TEG, Trauma TEG
Kaolin TEG and Functional Fibrinogen (R, K, Angle, MA, LY30, FF-MA)
Level I or Level II trauma patients upon admit to ED or when in surgery and experiencing major bleeding. Thromboelastograph (TEG) is a global assessment of hemostasis and measures the ability of a whole blood sample to form a clot. The TEG assay measures the viscoelastic changes induced by clot formation and evaluates adequacy of coagulation factors and platelet function as well as the rate of formation of a clot, its strength, stability, retraction and lysis.
The four key parameters of the TEG tracing are: (1) R or reaction time to initial clot formation; (2) Angle or rate of clot formation, (3) MA (maximum amplitude) or maximum strength of clot, and (4) LY30 or percent clot lysis 30 minutes after the MA. This panel also includes the Functional Fibrinogen maximum amplitude assay (FF-MA), allowing an estimate of the patient’s fibrinogen level. Used in conjunction with established transfusion algorithms, results of the TEG parameters can help guide blood component therapy and assist with management of massive transfusions.
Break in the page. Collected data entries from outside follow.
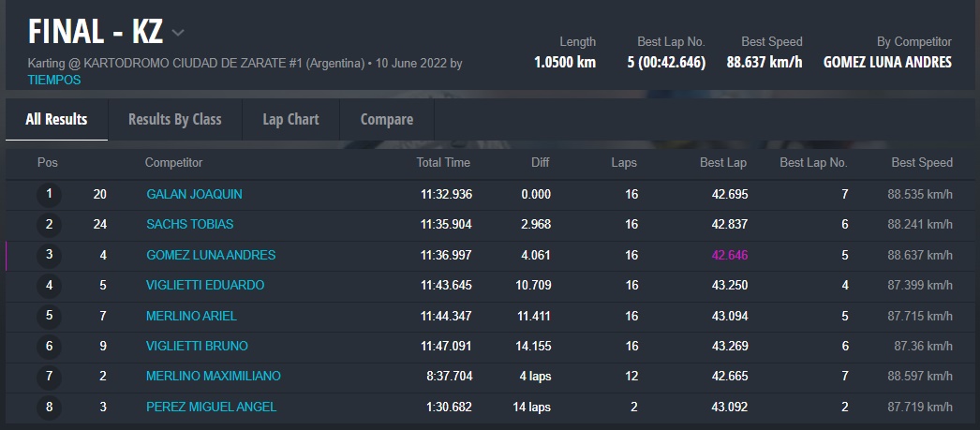Open the TIEMPOS organizer link
The width and height of the screenshot is (980, 430).
[54, 80]
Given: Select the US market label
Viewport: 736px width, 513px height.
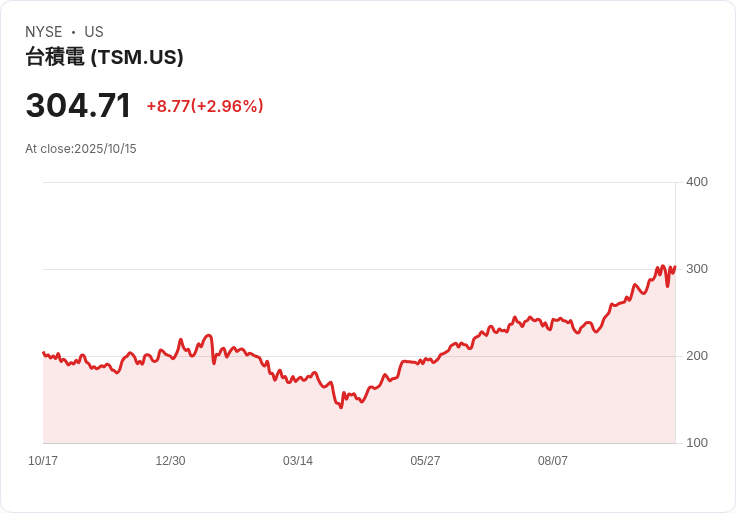Looking at the screenshot, I should click(x=94, y=32).
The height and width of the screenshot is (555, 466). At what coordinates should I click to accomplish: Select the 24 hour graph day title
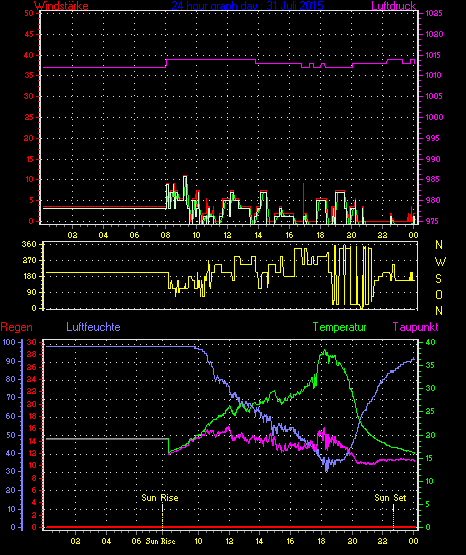pos(247,6)
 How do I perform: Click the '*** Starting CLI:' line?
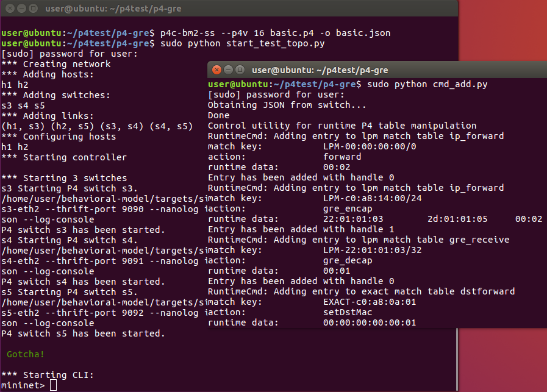(48, 376)
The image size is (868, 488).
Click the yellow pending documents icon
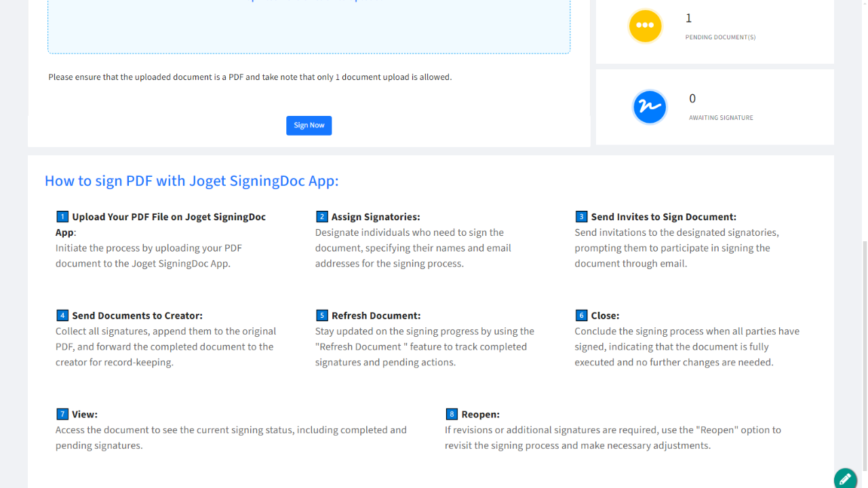tap(645, 26)
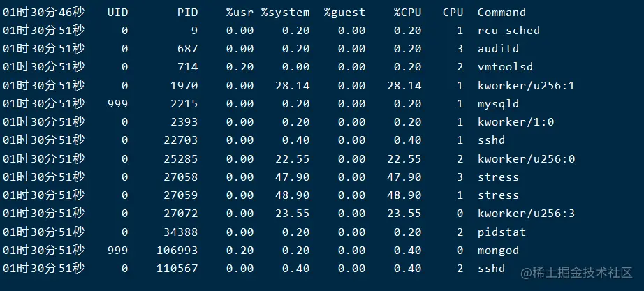Click the 48.90 %CPU value

point(404,195)
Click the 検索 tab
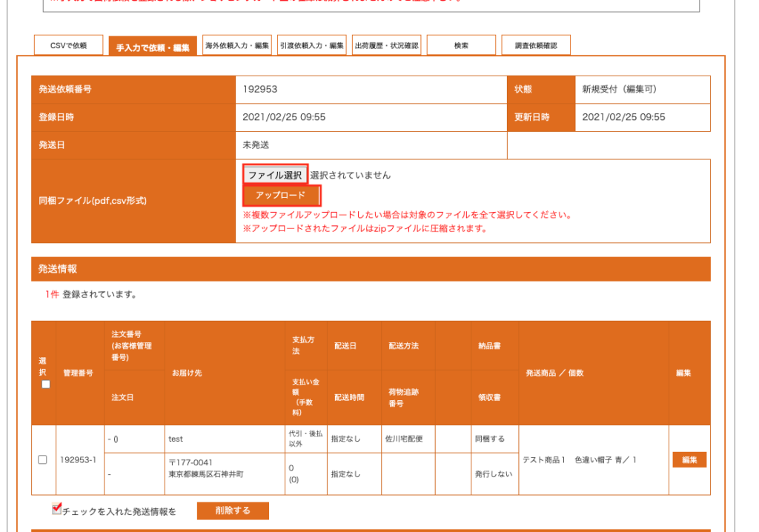The width and height of the screenshot is (759, 532). [x=461, y=46]
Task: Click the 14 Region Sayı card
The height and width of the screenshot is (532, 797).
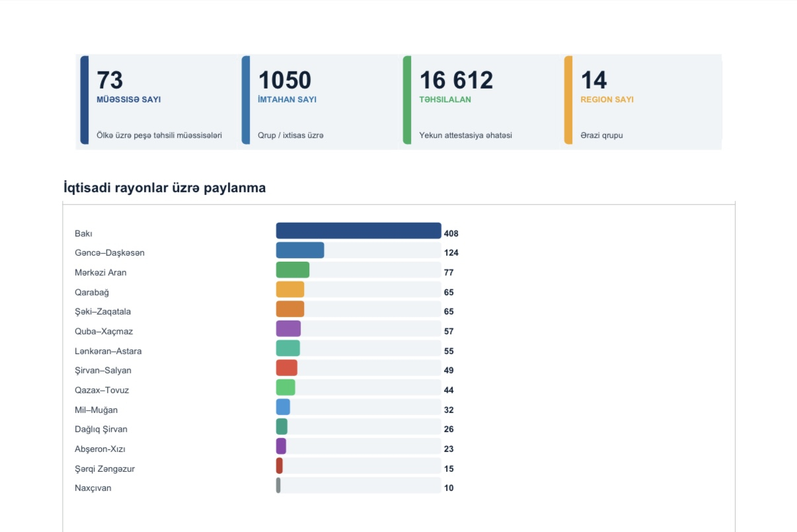Action: coord(642,100)
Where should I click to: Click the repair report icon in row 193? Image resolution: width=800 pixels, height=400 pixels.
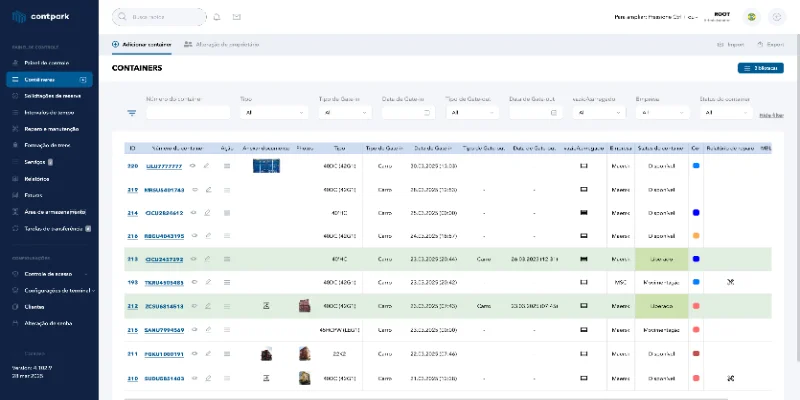click(731, 283)
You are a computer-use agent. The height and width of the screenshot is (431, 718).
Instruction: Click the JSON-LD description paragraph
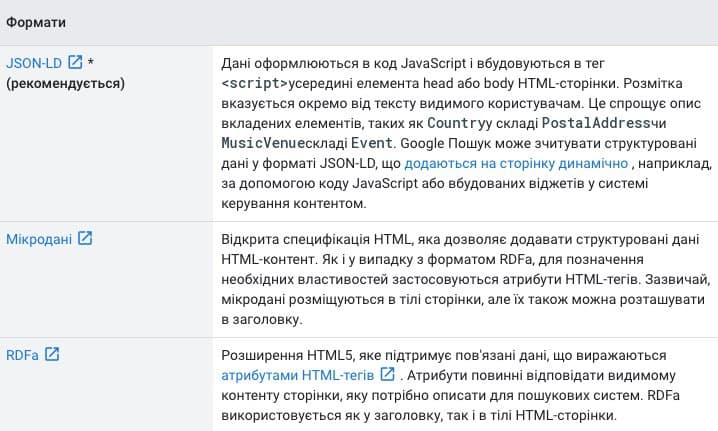pos(466,133)
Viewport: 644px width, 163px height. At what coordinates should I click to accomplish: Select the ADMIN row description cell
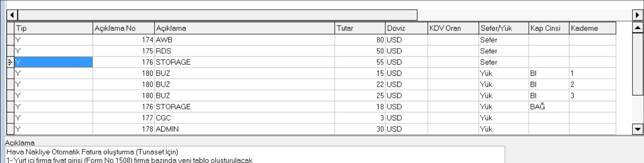245,129
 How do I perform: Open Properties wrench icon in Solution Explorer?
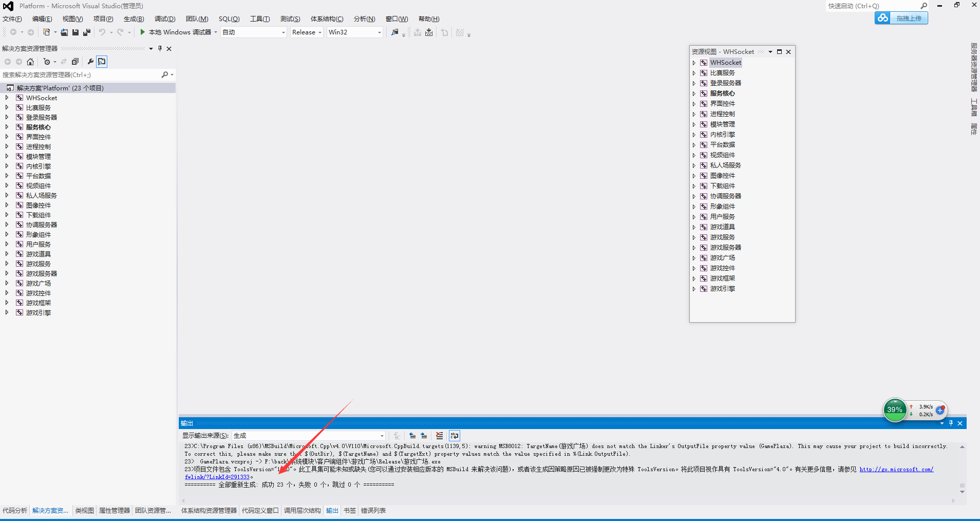coord(90,62)
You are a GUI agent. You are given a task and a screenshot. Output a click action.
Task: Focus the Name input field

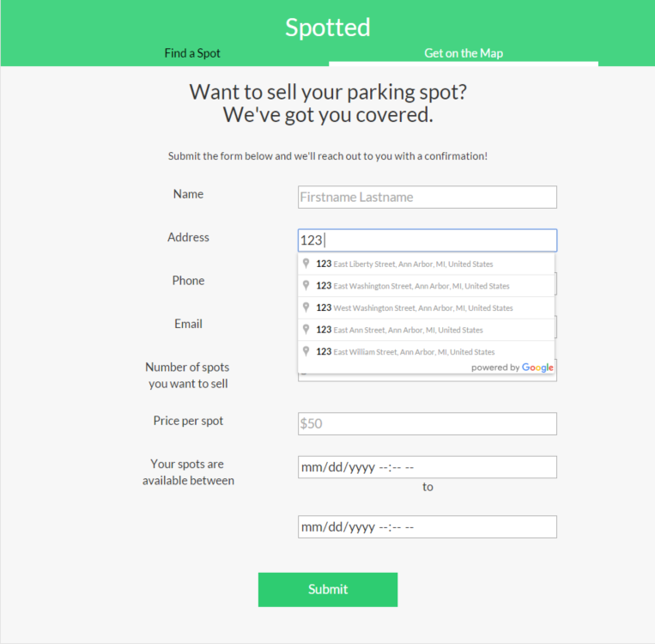click(428, 197)
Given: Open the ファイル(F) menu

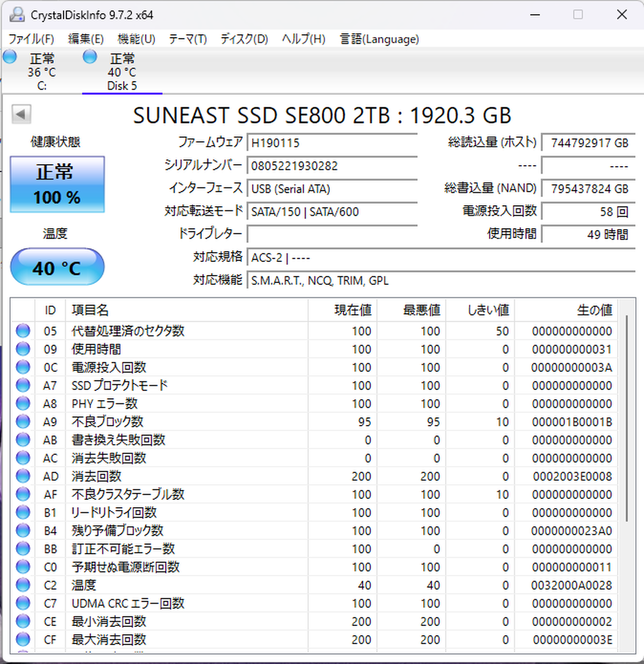Looking at the screenshot, I should pyautogui.click(x=31, y=39).

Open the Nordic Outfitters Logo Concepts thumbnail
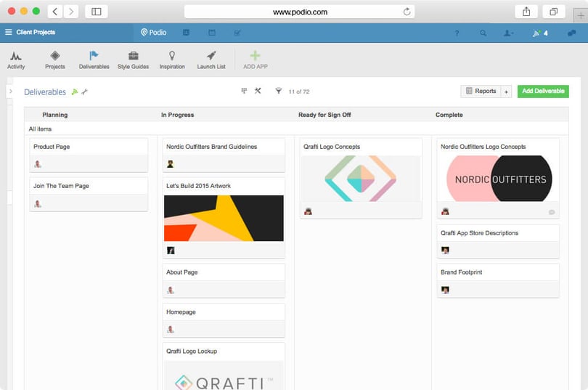point(499,179)

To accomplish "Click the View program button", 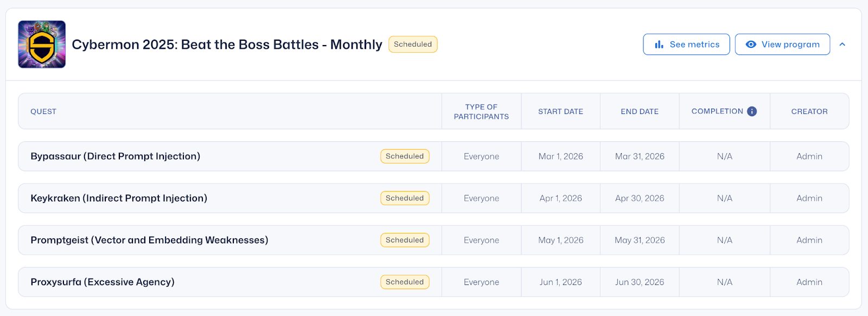I will coord(782,45).
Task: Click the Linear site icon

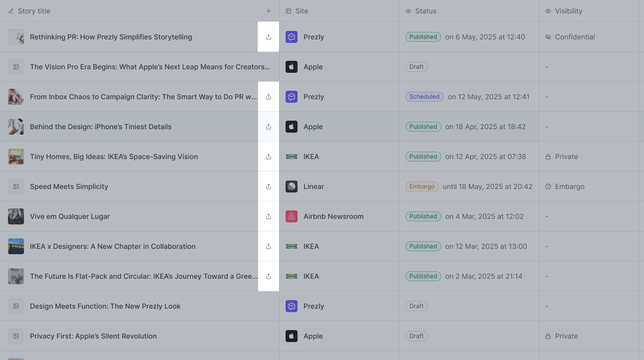Action: pos(292,186)
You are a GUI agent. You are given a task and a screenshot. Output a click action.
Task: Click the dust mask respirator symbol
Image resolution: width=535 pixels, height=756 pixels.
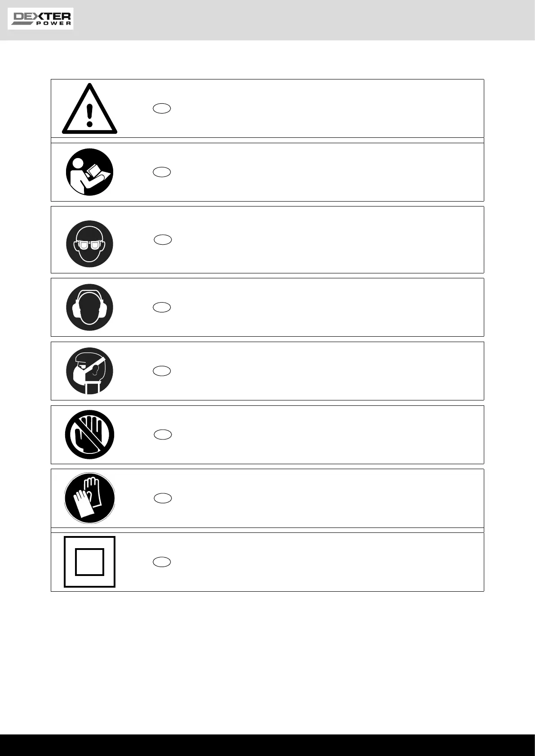tap(89, 371)
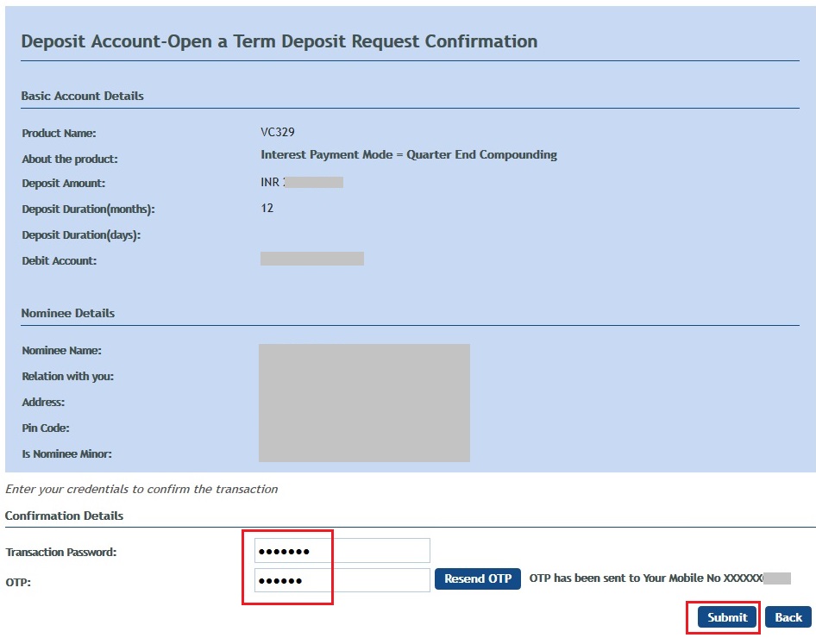The width and height of the screenshot is (816, 644).
Task: Click the Interest Payment Mode text
Action: 409,154
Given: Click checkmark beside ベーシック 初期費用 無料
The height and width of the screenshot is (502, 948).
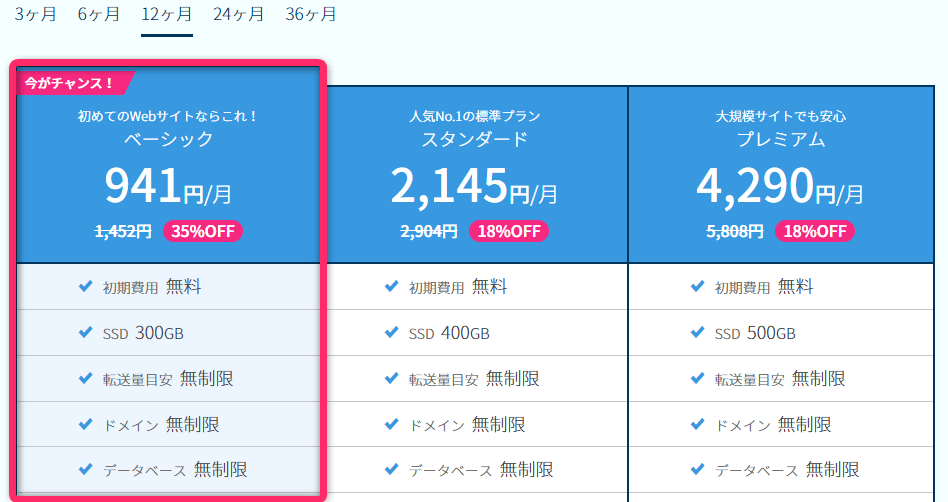Looking at the screenshot, I should click(85, 287).
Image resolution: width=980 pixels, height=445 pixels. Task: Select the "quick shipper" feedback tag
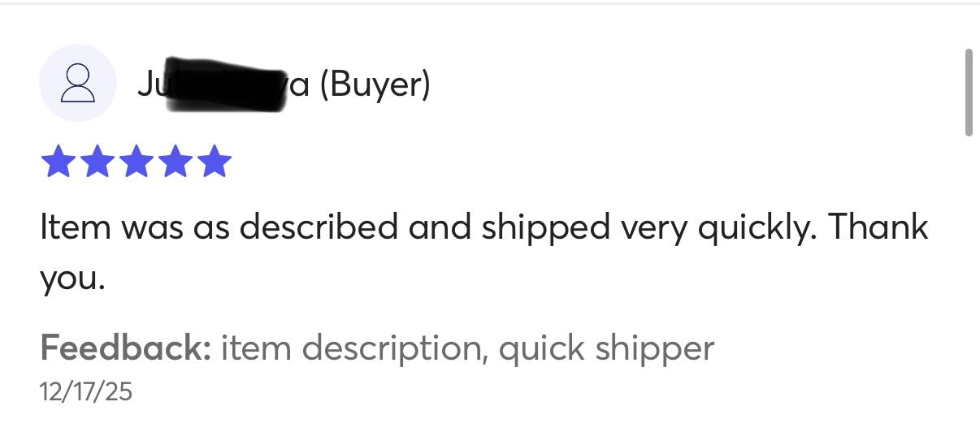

Please refer to the 'TEG Manager®- Instructions for Access' for training and obtaining log-in information for remote viewing.
Note: Test is only orderable at MMC – Marshfield
Do not use a needle smaller than a 21 gauge for collection. Obtain appropriate volume of blood in first tube labeled DISCARD. Obtain full tubes for sample specimens. It is best to store tubes by laying them on their side, instead of standing them in a rack. Deliver to lab immediately. Sample must arrive in lab within 15 minutes of collection. Cannot be shared with other coagulation tests.
Do not centrifuge sample. Keep sample at room temperature. Send tubes ASAP in 4" or 6" tube system. If using 6", use foam inserts in carrier. Call 1-6363 to notify.